Hi Trisha, I feel I must offset some of the bad things you have seen posted by saying something good about life in the Limassol area with a teenager. My wife and I moved to a village on the outskirts of Limassol, with our 13 year old granddaughter. She attended Logos school (see Logos School of English Education ) where, after the initial difficulty of getting to know a few pupils and building up a new circle of friends, she enjoyed her stay very much indeed. She would probably have been equally happy at the Heritage school (see The Heritage Private School, Limassol, Cyprus ) which has now moved to a new larger building, so more pupils to make friends with.
There was an active social life outside of school, much of which was organised by the school - discos etc (albeit with a little bit of easy-going religion thrown in, as they are Christian based schools - but nothing too serious) but also visits to the cinema, bowling alley, pool parties, beach parties etc arranged by the parents.
We all loved living in Cyprus but had to return to the UK for medical treatment after our granddaughter sufferred some bad epileptic attacks. Looking back now, we should have stayed and got treatment over there, but at the time it seemed the best thing to do. Now we are all set to move back again in September and we are really looking forward to it.
If you go to visit, I would recommend you visit both schools while you are there, to see what the opportunities are for the older two children.
I would also recommend that you look for somewhere to rent outside of the main Limassol town & tourist areas, which are not really the best places to live ( any more than you would want to live in the middle of Manchester, Liverpool, Leeds etc - but these cities also have nice outlying areas).
Even if you do end up driving the kids to school, there's no better way to start the day than a drive along the seafront road in bright sunshine, watching the swimmers and sunbathers enjoying themselves - even in December and January although then it is only a few hardy regulars.
Good luck, if you do decide to go for it. At least you have the right approach - try it for a year or so and see how you get on. Just make sure you have enough funds to see you through.


----------



## Trisha (May 7, 2010)

Hi Methusela,

Thanks for your thoughts, it's good to get a balanced view from people who have already done what we are planning to do. I understand that nowhere is perfect but we are hoping that a different lifestyle will benefit us all. I really like the look of Logos school and also The Heritage and Foleys so we are hoping to see them all when we come over.
I also saw a post of yours about recommended villages as I would like to live close enough to Limassol to get there in reasonable time but like you say not in the centre or the tourist areas so will be checking those out too. We are fortunate enough to have funds to see us through a year or two whilst we get settled and I hope to do contract work for UK companies (hopefully remotely from Cyprus with the odd trip back) so one less stress when we first arrive.
I hope your grandaughter is on the mend, good luck with your move back.


----------



## AradippouTales (Jan 27, 2010)

Trisha said:


> I have heard dreadful things about the driving in particular.

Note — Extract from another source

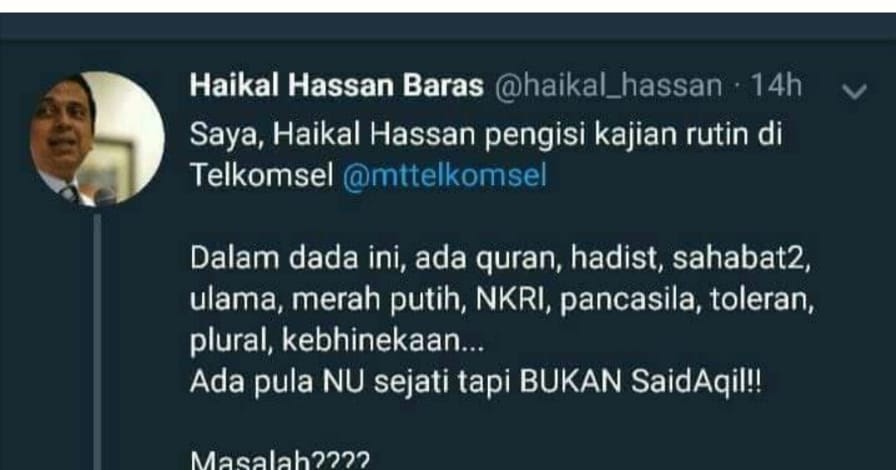
Task: Follow the @mttelkomsel mention link
Action: click(x=445, y=175)
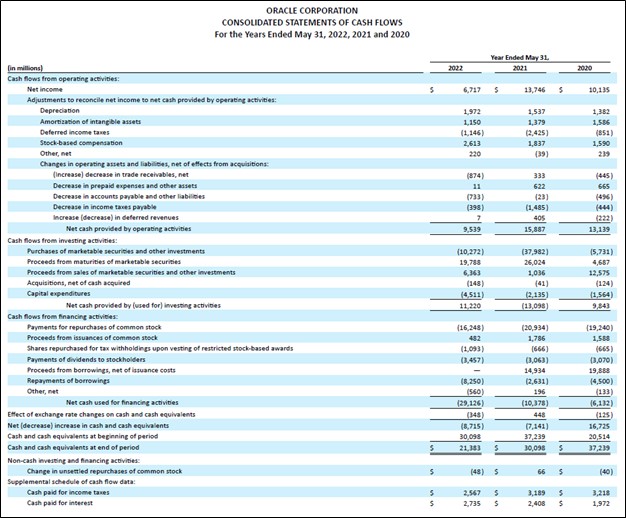Image resolution: width=626 pixels, height=518 pixels.
Task: Select the 2021 column header
Action: coord(518,67)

I'll go out on a limb here and say that I don't think the driving is _that_ bad. 

It's not great, it's certainly unconventional and some of the choices that the Cypriots make (particularly with regards to children in the car, and mobile phones, and drinking coffee) are interesting.

Compared to London I'd say there is much less aggression, much less road rage, quite a bit more courtesy and much less traffic. What you need to watch for is someone having an accident doing something daft like texting while riding a motorbike or talking on the phone whilst drinking coffee and driving. Things like that really do happen on a regular basis. So mildly crazy certainly 

Mands


----------



## Trisha (May 7, 2010)

Thanks Mands, as we are both used to the 'quirks' (lunacy) of London driving hopefully it will prepare us a little!


----------



## methusela (Apr 5, 2010)

Trisha said:


> Thanks Mands, as we are both used to the 'quirks' (lunacy) of London driving hopefully it will prepare us a little!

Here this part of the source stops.